As a nutritionist, I often advise people around me to exercise, but I was given tons of reasons for not exercising. The most commonly heard is nothing but “I don’t have time to exercise” and my answer to them is, "Would you have time to get sick then?"
In addition to burning excess fat and increasing metabolic rate, exercise can also strengthen bones, muscles, and reduce the risk of osteoporosis. However, most people are making excuses of their busy life and hectic work schedules. Hence, the trend of home exercises has recently begun to flourish, providing another option for many busy urbanites. Is exercise at home more effective than outdoor exercise? Let me make some simple comparisons for your reference.

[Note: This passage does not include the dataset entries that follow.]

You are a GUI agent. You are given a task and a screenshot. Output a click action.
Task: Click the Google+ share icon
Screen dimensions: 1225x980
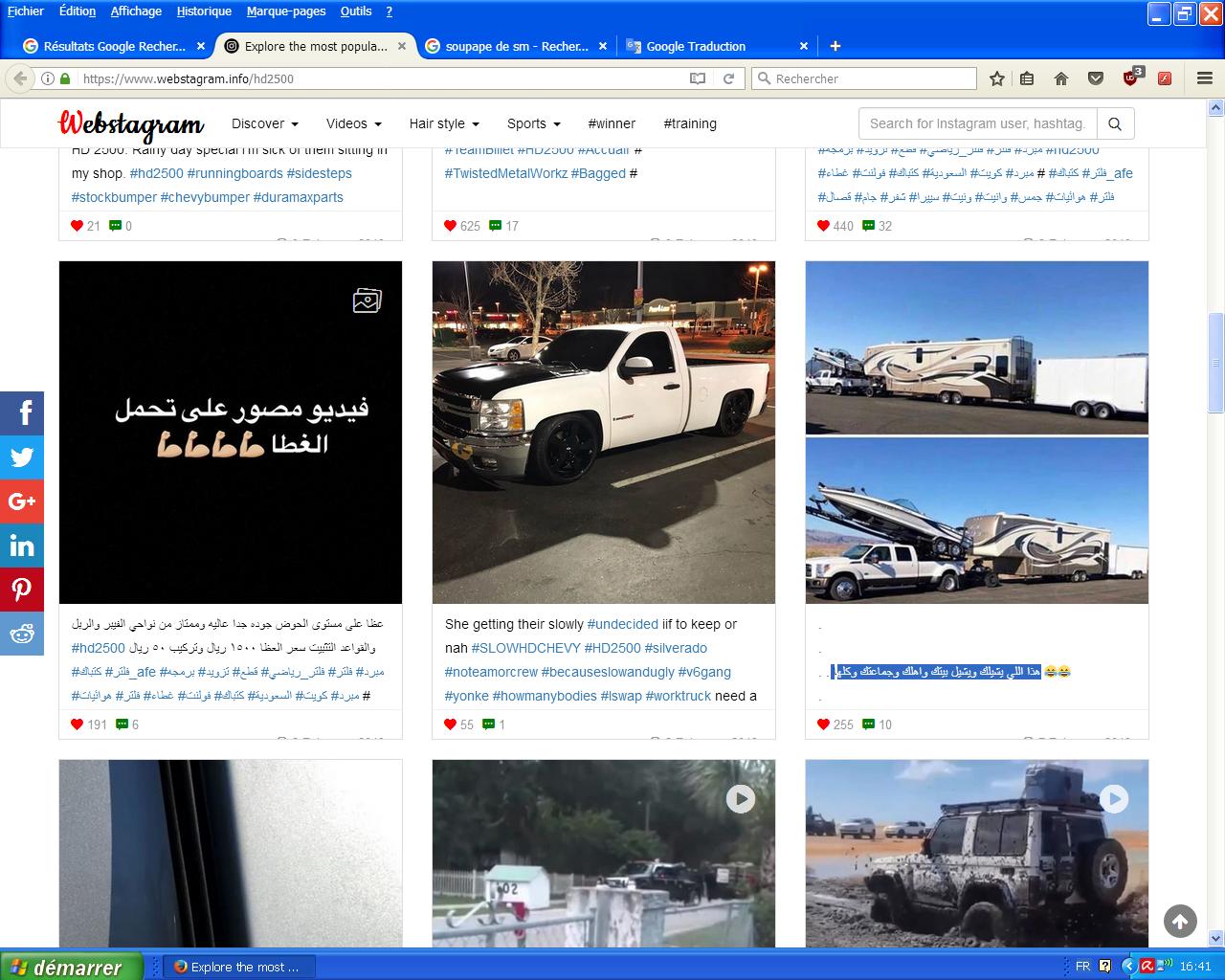coord(22,501)
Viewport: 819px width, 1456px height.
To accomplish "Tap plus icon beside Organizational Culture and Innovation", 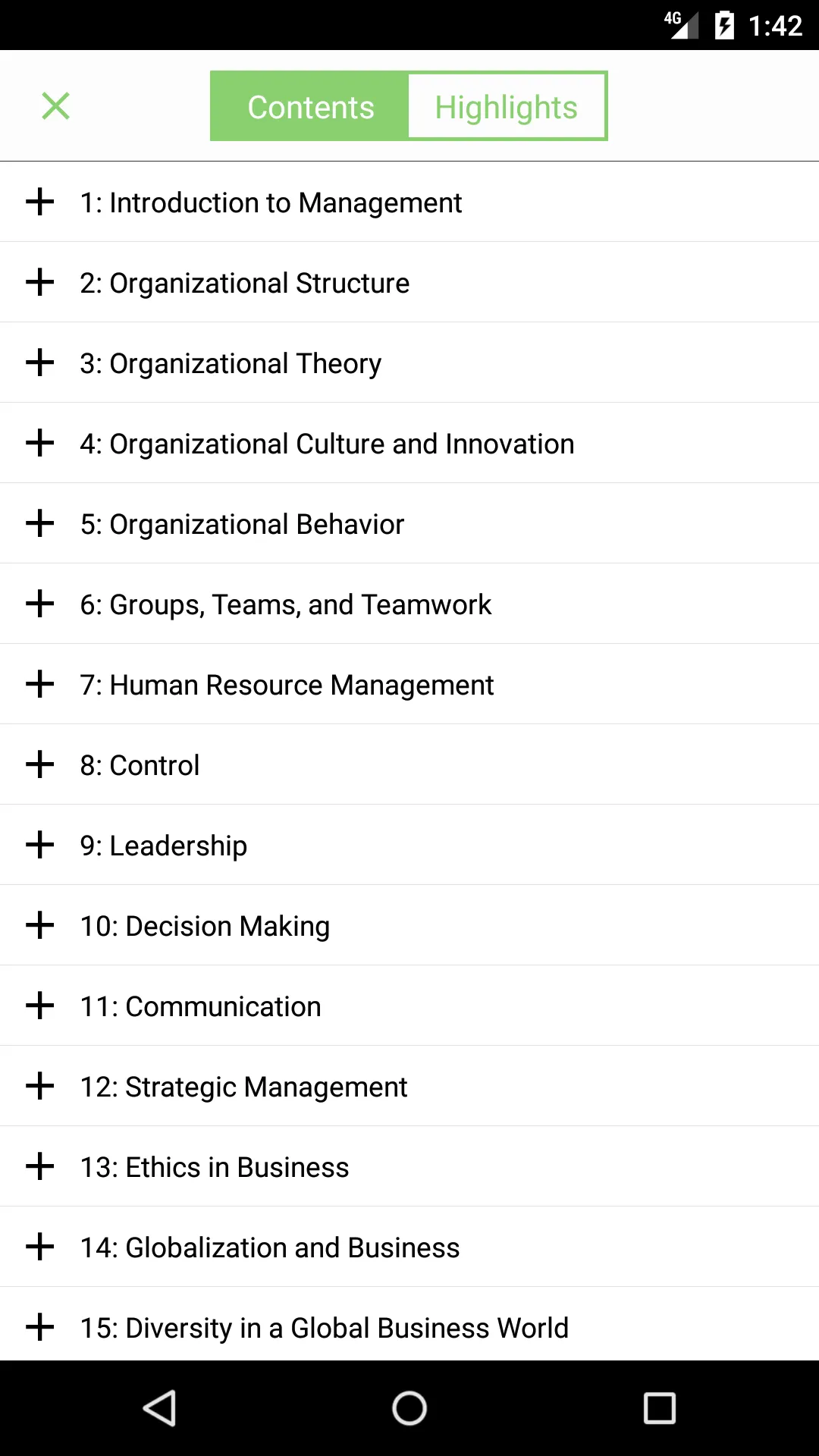I will pyautogui.click(x=39, y=443).
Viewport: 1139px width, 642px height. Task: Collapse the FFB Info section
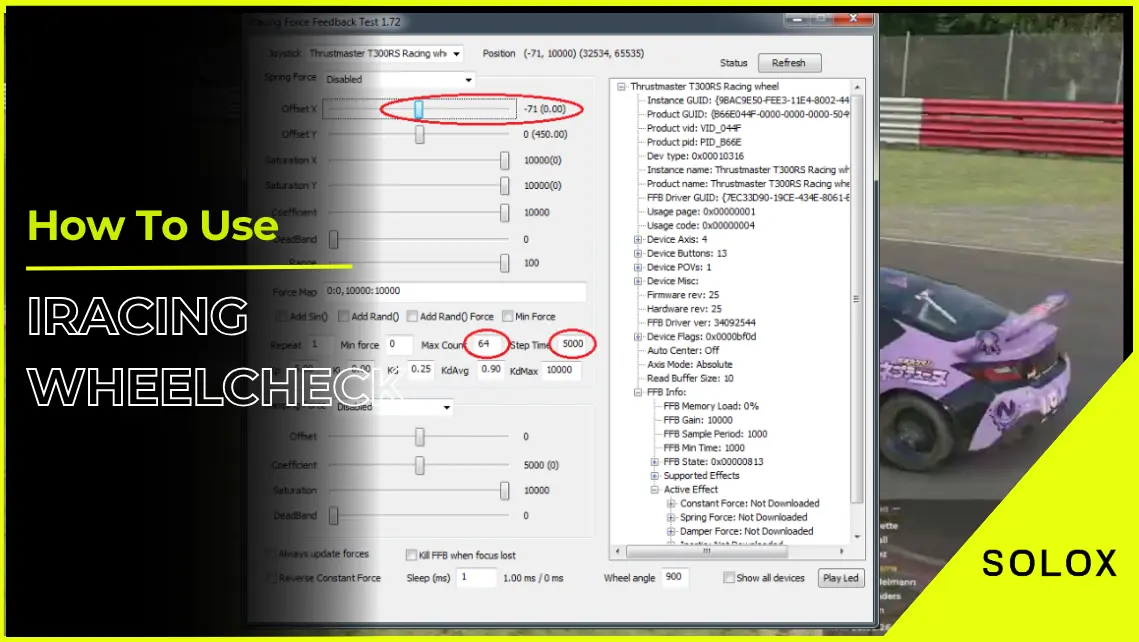[x=638, y=393]
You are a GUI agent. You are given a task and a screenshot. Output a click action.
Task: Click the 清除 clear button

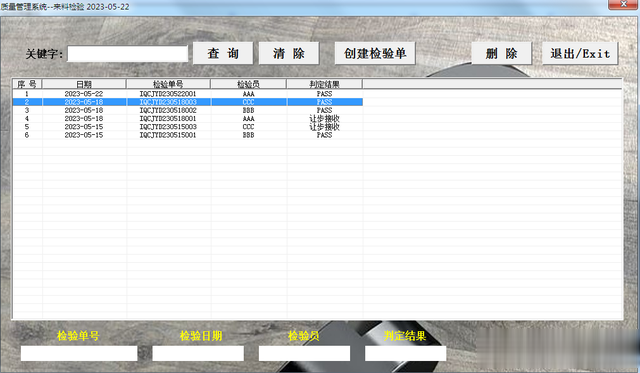click(x=289, y=53)
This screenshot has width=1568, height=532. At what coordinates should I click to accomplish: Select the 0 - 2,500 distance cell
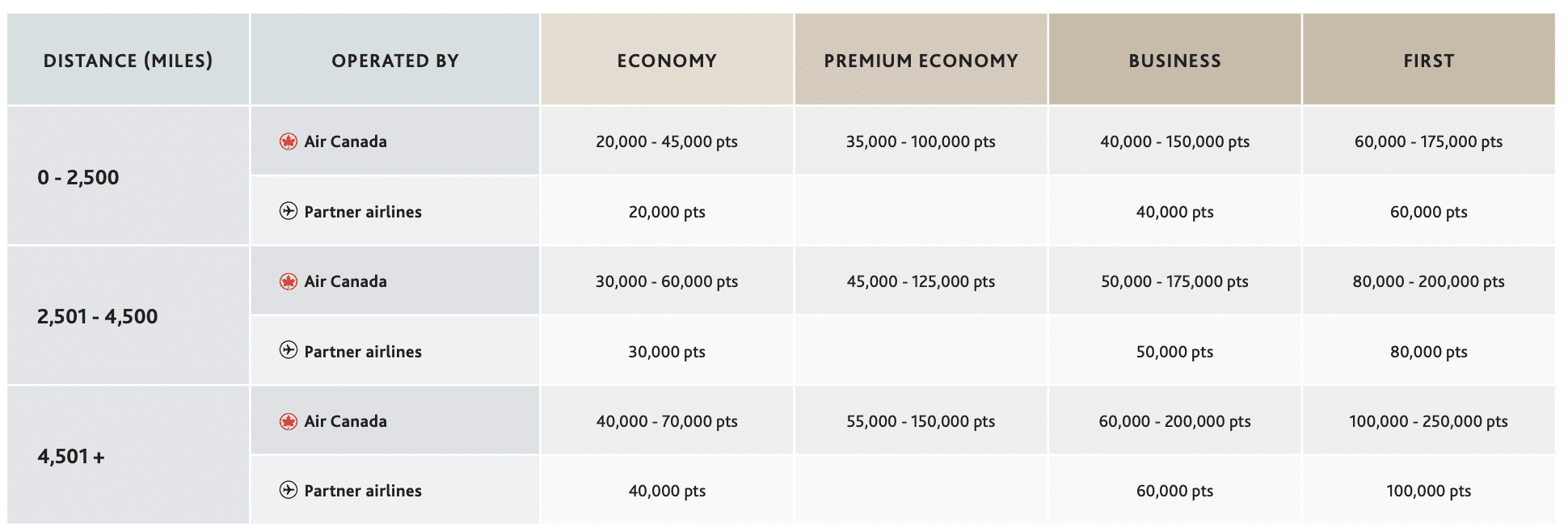pyautogui.click(x=78, y=177)
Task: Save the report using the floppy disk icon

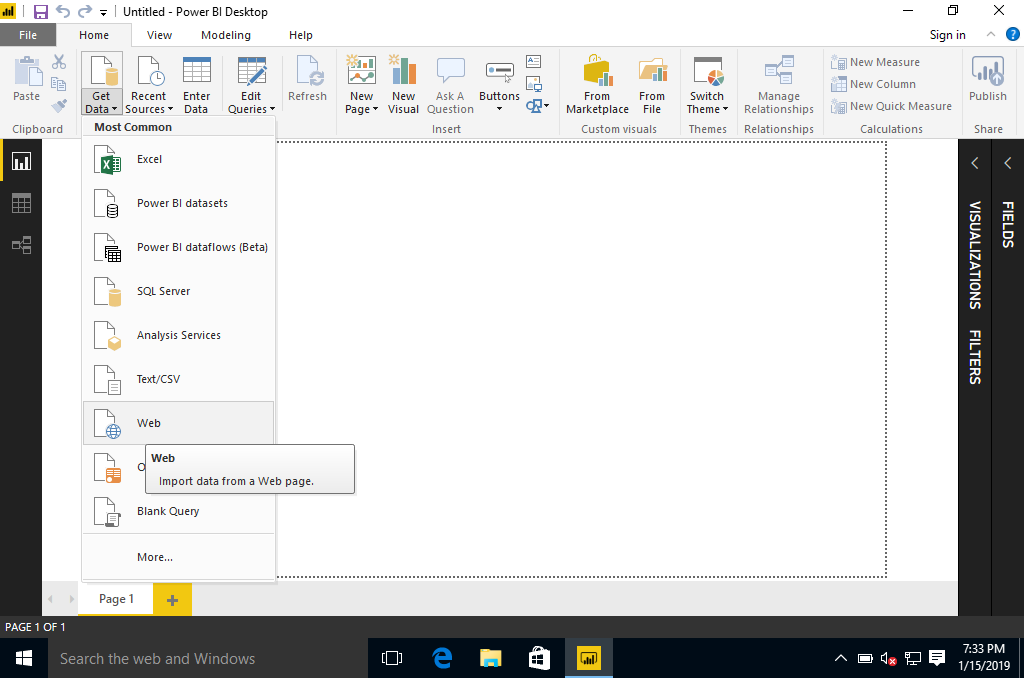Action: [41, 12]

The benefits of outdoor exercise include:
- Enhance calcium absorption. Sunlight is the main source of vitamin D production in the body to enhance the absorption of calcium in the body. However, in order to avoid heat stroke, it’s better to avoid sunlight at noon.
- Improve depression. Exercise in a wide space is effective in improvement of depression, reduction of stress and achieving greater satisfaction.
- Be in outdoor is more spacious, and hence suitable for different exercises to be carried out, which include group exercise. Group exercise is shown to increase social capabilities at the same time. You may spend quality time with family and friends to maintain a good relationship, yet promote good mental health.
The benefits of exercise at home include:
- The room temperature is more comfortable. The temperature at home can be controlled based on personal reference, greatly reducing the possibility of heat stroke.
- Can be more focused and reduce the risk of injury. Exercise at home allow better focus on the exercise postures, and it is easier to monitor own progression.
- Support from family members is crucial to sustain a healthy lifestyle. You may exercise with your family and encourage each other to be more persistent.
In fact, regardless outdoor or indoor, the key is the determination to exercise! After all, everyone has their own preferences in choosing their way of exercising. As long as you manage to arrange an exercise schedule that best fit into your health and life, it is much better than have your butt down on the sofa to scroll your phone or watch TV.
This is a basic sharing of exercise for general populations. If you have other in-depth issues, please consult your doctor or dietitian.